This invention relates generally to thin film electronic imager devices and more particularly to address line structures contained in devices such as solid state radiation imagers having a matrix of electrically conductive address lines for controlling the active components of the device.
Address lines for conducting electrical signals to and from active components in a display or imager device are formed as integral parts of the structure of solid state imagers. These address lines usually form a matrix, with lines running in one direction designated as scan lines and lines disposed in a substantially perpendicular direction designated as data lines. Electrical signals (e.g. the voltage) on a scan line typically control a switching device, such as a field effect transistor (FET, also referred to as a thin film transistor, or TFT), that in turn couples the active component, such as a photosensor, to the data line so that an electrical signal from the photosensor can be read out. A common electrode is disposed over the photosensor array to provide the common contact for each photosensor pixel in the array. The electrical signal that is read out corresponds to the number of detected photons incident on the array, and the signals from the respective photosensors are used to electronically reproduce an image of the photons detected by the array of photosensors.

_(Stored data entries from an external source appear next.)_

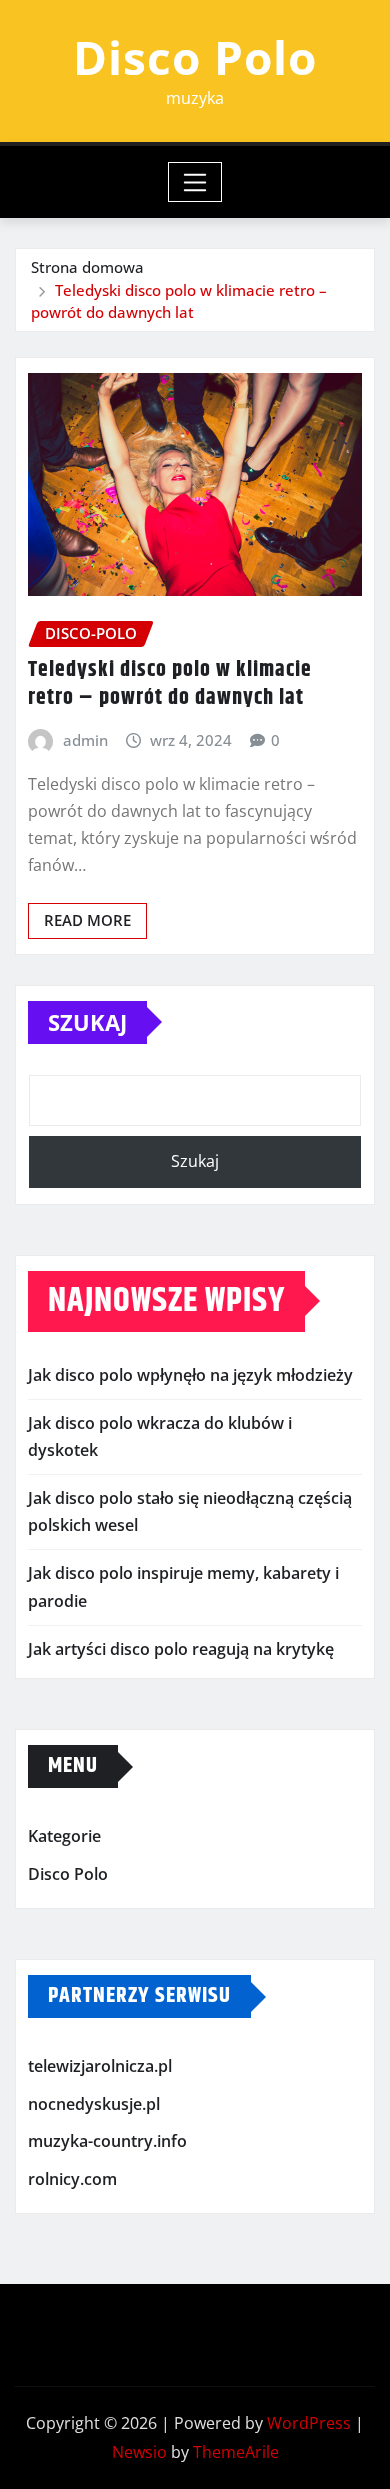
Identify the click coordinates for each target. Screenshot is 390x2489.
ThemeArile (236, 2452)
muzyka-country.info (107, 2141)
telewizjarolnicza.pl (100, 2066)
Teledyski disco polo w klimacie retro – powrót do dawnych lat (170, 684)
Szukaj (87, 1022)
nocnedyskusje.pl (94, 2104)
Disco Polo (195, 57)
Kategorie (64, 1836)
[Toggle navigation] (195, 182)
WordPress (309, 2423)
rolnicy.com (72, 2179)
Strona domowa (87, 267)
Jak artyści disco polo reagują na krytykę (181, 1649)
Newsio (139, 2452)
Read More (87, 920)
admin (85, 740)
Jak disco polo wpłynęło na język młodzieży (190, 1375)
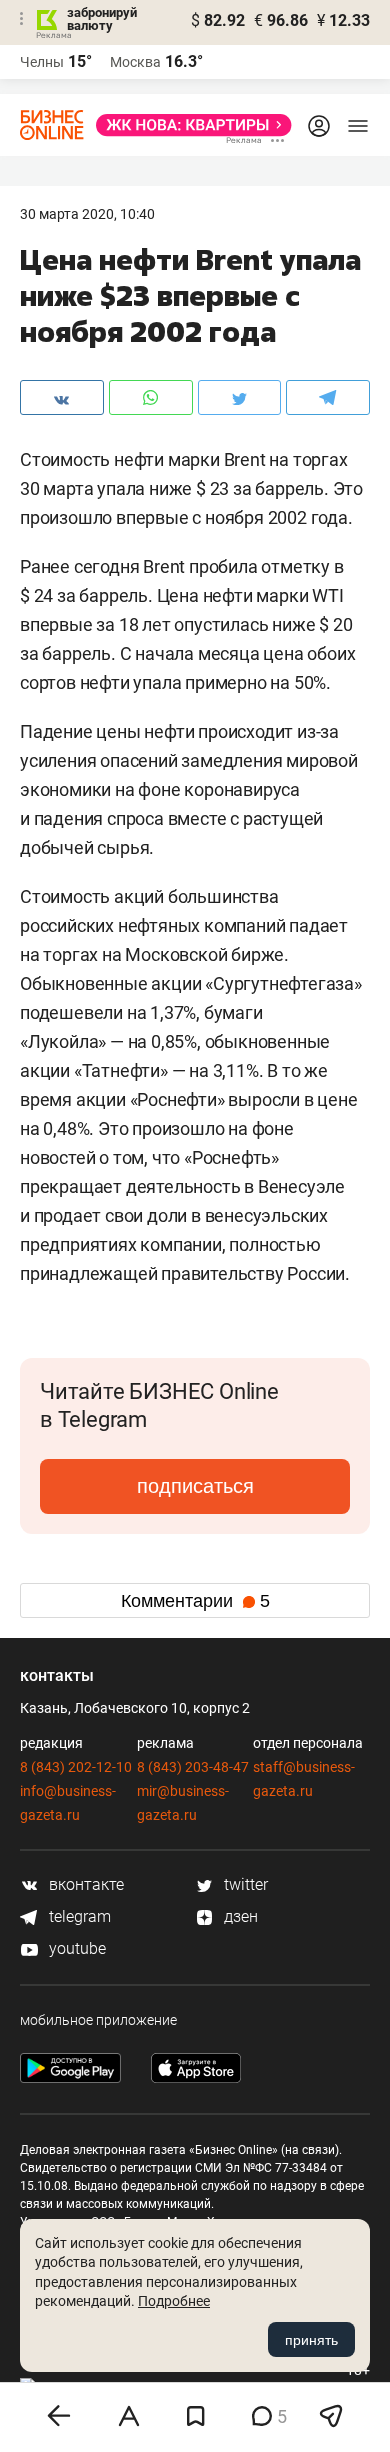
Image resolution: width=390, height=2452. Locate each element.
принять (311, 2340)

A defect on a data line can adversely affect overall performance of the thin film imager device. This situation is particularly of concern in imagers in which the data lines have intentionally been severed in the middle of the array in order to reduce noise levels. In this arrangement, it is necessary to be able to read the data lines from each side (or edge) of the array, and an open circuit condition effectively disables all pixels connected to the address line from the point where the open circuit exists to the middle of the array where the data line was intentionally severed. Some degradation of the number of operative pixels can be tolerated with appropriate software changes in the read out circuits, but an imager having sufficient defective address lines may have to be discarded, especially if its intended use is for medical imaging in which minimal line defects are of particular importance in providing high quality imaging.
Given the expense of fabricating thin film electronic imager devices, it is desirable to have devices that are repairable. In particular, it is desirable to have a device that is readily repaired without significant additional processing time during fabrication. It is further desirable that the repair process for data lines that have an open circuit defect be such so as to not significantly increase the amount of electronic noise on the conductive line, which requires that the repair process not cause significant physical damage to the conductive material of the address line repaired, or leave residue on its surface.